• [WHAT YOU NEED TO DO]
a) Condense the paragraph of the EU summit article that begins "The working lunch will be the first opportunity" into a short bulleted list that keeps its main facts.
b) Retype the passage of the EU summit article from "As a gesture" up to and including "further anger Ankara.", keeping every character unchanged.

• [PAGE EXTRACT]

········

Prague, 9 December 1998 (RFE/RL) -- Leaders of the European Union hold their end-of-year summit in Vienna this weekend (Dec. 11-12).

The setting, the city's opulent Hofburg palace, is redolent of history. But the subjects under discussion are the burning issues facing the Europe of today and tomorrow -- how to create more jobs, how to proceed with a successful eastward expansion, and how to come to grips with internal EU reform.

As a gesture toward the impatient states seeking EU membership, the summit will feature a working lunch Saturday with the heads of government and foreign ministers of the 10 Central and Eastern European applicant countries, plus Cyprus.

Turkey, which has long aspired to EU membership but which has not been accepted as a formal candidate, has not been invited -- a decision which is sure to further anger Ankara.

The working lunch will be the first opportunity for the leaders east and west to discuss the reports on applicants' progress issued last month by the EU's Executive Commission. Those assessments confirmed that five East European countries remain in the front running group for membership -- Hungary, Poland, the Czech Republic, Slovenia, and Estonia. The summit could decide to immediately expand that group, for instance to include Latvia, a second-rank applicant singled out for praise in the progress reports. But an official close to the EU Council of Ministers, who spoke on condition of anonymity, told RFE/RL that such surprises are not likely.

The lunch will also give the easterners a fresh opportunity to tell the EU heads of state or government that they believe enlargement is going too slowly. Hungary and Poland have been particularly critical. Hungary's Prime Minister Viktor Orban said last week (Dec. 1) that it is impossible for the applicant countries to prepare properly for membership unless they have a clear timetable from the EU. This, the EU members are unwilling or unable to give. The official close to the EU Council of Ministers acknowledged the reluctance of a number of EU members to set any firm dates, on the grounds that the union must make progress with long-delayed internal reforms before it can offer any certainty to the newcomers.

········

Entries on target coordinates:
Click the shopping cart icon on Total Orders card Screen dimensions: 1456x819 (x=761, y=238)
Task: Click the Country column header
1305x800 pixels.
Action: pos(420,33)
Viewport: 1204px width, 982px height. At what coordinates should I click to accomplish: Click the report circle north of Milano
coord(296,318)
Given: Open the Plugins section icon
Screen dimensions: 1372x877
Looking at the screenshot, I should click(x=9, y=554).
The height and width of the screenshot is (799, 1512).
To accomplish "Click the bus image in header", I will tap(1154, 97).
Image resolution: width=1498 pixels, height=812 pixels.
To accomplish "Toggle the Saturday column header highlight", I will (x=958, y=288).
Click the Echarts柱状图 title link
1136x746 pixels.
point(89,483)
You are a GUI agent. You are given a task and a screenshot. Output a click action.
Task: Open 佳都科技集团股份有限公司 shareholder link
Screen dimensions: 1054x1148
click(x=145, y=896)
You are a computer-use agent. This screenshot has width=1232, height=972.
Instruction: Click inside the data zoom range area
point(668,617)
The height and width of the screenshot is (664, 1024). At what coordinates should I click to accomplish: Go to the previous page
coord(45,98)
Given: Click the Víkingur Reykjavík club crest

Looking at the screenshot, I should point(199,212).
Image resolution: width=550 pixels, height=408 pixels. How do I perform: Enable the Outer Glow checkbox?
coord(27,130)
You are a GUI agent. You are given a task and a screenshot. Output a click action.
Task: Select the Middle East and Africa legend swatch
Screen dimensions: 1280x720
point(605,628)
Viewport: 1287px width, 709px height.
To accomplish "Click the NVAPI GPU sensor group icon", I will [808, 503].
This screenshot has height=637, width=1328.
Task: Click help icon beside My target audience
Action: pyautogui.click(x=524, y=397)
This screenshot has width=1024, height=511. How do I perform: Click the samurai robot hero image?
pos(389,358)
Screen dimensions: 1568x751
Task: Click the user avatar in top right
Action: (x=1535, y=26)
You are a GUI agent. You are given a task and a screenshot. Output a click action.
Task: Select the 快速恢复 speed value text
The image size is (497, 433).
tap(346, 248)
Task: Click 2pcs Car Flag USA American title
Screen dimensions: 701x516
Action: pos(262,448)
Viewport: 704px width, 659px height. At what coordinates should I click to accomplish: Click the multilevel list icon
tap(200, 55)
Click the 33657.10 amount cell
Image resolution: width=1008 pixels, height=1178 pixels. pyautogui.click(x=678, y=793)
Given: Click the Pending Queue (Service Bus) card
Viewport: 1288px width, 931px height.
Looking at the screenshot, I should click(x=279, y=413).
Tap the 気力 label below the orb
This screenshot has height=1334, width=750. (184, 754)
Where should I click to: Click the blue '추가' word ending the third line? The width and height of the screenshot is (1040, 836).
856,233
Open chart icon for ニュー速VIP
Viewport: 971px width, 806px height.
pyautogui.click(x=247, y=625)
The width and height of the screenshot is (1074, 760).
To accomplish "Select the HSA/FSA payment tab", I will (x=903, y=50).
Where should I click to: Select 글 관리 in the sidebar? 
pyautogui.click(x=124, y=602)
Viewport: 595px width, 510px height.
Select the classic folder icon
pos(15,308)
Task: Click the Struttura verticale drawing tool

········

• [THE RESULTS]
a)
- The working lunch is the first chance for eastern and western leaders to discuss the applicant progress reports that the EU's Executive Commission issued last month.
- The reports confirmed five East European countries as front runners for membership: Hungary, Poland, the Czech Republic, Slovenia, and Estonia.
- The summit could expand that group immediately, for instance to include Latvia, a second-rank applicant praised in the reports.
- An anonymous official close to the EU Council of Ministers told RFE/RL that such surprises are not likely.

b)
As a gesture toward the impatient states seeking EU membership, the summit will feature a working lunch Saturday with the heads of government and foreign ministers of the 10 Central and Eastern European applicant countries, plus Cyprus.

Turkey, which has long aspired to EU membership but which has not been accepted as a formal candidate, has not been invited -- a decision which is sure to further anger Ankara.